The taxi ride was silent.

Andi leaned her head against the window, eyes half-closed, watching the streetlights smear across the glass. Her vision was thick, like she was looking through water, the colors bleeding together and splitting apart. Her hands were clutched in her lap — thumb worrying the cut on her wrist.

The car swayed slightly with each turn; a subtle motion that made her stomach twist and her head pound harder. Every bump and jolt felt magnified tenfold, sending little shocks through her body, rattling the thin paper towels still wrapped around her wrist that weren't doing anything helpful.

She kept blinking, trying to clear her vision, but the spinning didn't stop. Her thoughts stumbled around her mind in a painful jumble, unable to form a full one to save her life. Everything was jagged.

The driver's occasional glances in the rearview mirror felt more like jabbing judgments than distant disturbances, but when her building came into view, a tall shape against the night sky, she felt a brief flicker of relief.

She stepped out into the biting wind, the cold biting through her.
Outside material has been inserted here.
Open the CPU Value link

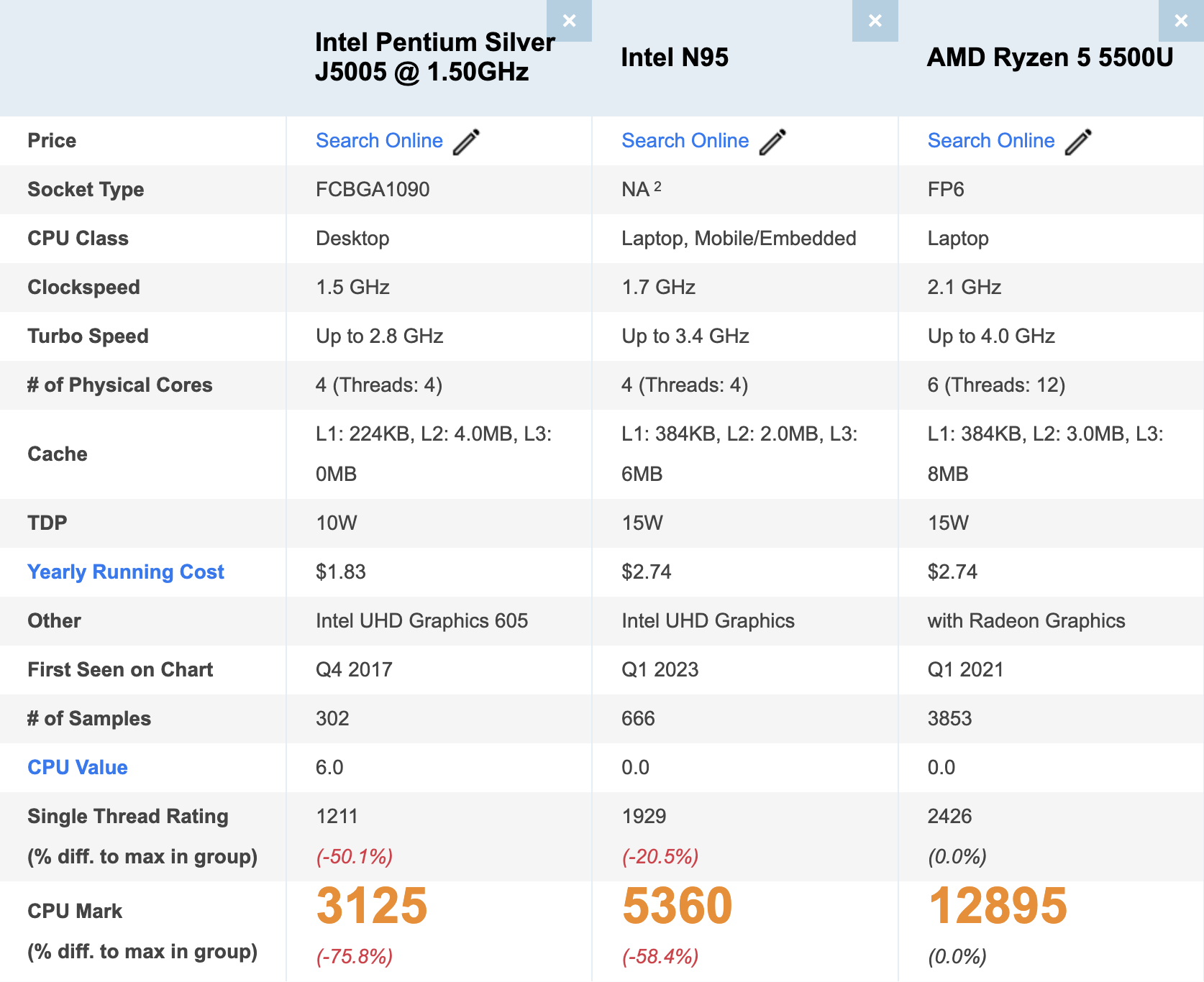pyautogui.click(x=78, y=768)
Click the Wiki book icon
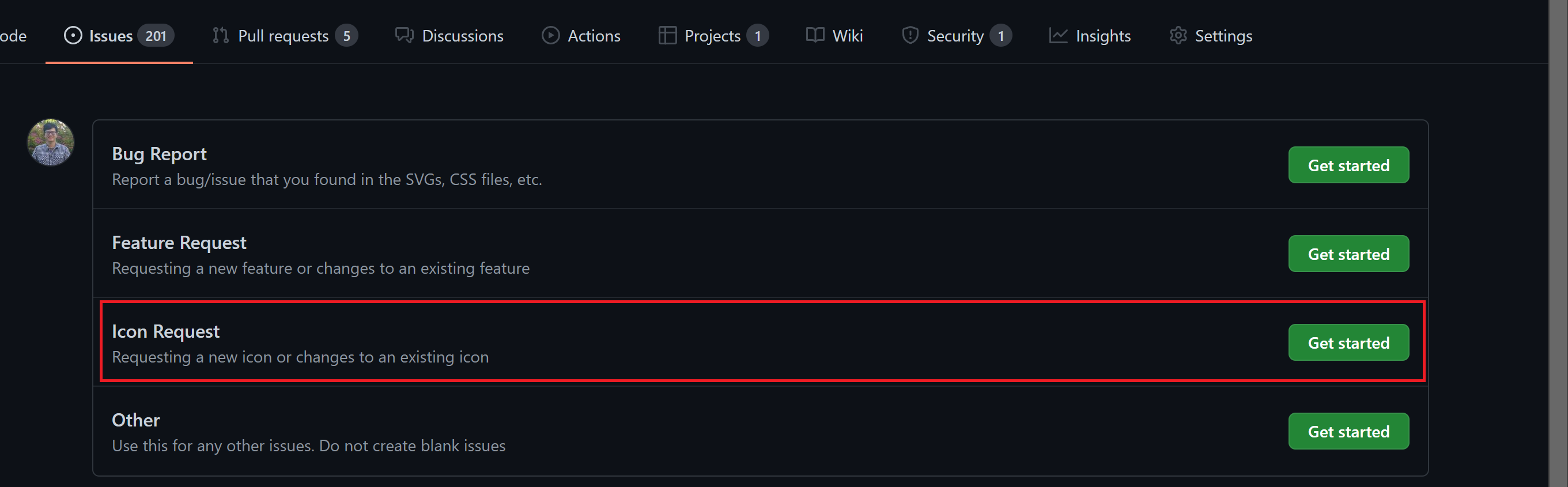Image resolution: width=1568 pixels, height=487 pixels. click(x=814, y=35)
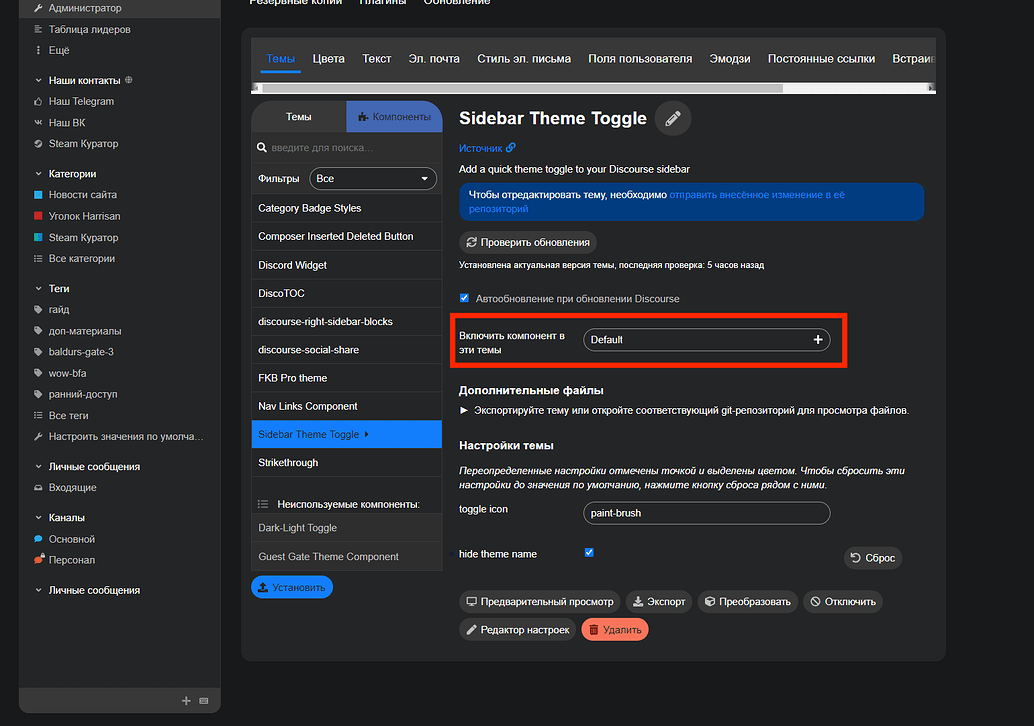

The slick streets were glossed over with dampness, every streetlight scattered across the wet pavement. The glare of oncoming headlights hit her eyes sharp and sudden, forcing her to raise a hand to shield her vision — the hand. The hurt one.

She fumbled with keys when she finally got inside, and at her door, her fingers shook as she struggled to slide the key into the lock.

She barely managed a few turns before the door swung open from the other side.

Oscar stood there, framed by the dim light of the hallway, eyes wide and searching. He looked like he'd been waiting — no, more than that — like he'd been pacing, worrying himself sick. His hair was a mess, strands sticking up from where he'd run his hand through it a dozen times, impatience and panic etched into every line on his face.

He had taken a seat at the dining table, and hadn't moved for hours. He was leaning forward, elbows on knees, hands clasped tight. His foot tapped sporadically.

He kept glancing at the door.

It had been hours.

Even if she didn't realize it happened, instant relief flooded through her. Overwhelming, it hit her like a sudden, breathless surge. She'd been craving familiarity and she hadn't even known it. Even if it was just a thin thread of it, it was enough to steady her shaking hands, to slow the frantic beating of her heart, if only for a moment.

The way he looked at her made her chest curl — like he was afraid of what was in front of him, but unwilling to look away. His eyes darted quickly from her face to her toes. The lines of her body spoke for her. Oscar barely caught a glimpse of her face — blotchy, red, worn out — before his chest caved in.

She kept her wrist tucked close, hidden.

She made sure he didn't see it.

Because if he did, he might have stopped her. He might have resisted her when exhaustion took over and she leaned forward, almost collapsing into his chest.

His arms went around her without hesitation, and for a long moment, she just rested there — forehead against him.

And then — like she'd wanted to do the whole time — she wrapped her arms around him. Not tentative. Not unsure. Fully. And he hugged back harder. Like he'd been waiting to be let in again. Her body trembled, not from the cold, but from the sudden rush of emotion she'd been bottling up for hours. Relief mixed with sorrow, confusion with shame, and all of it wrapped itself around her now.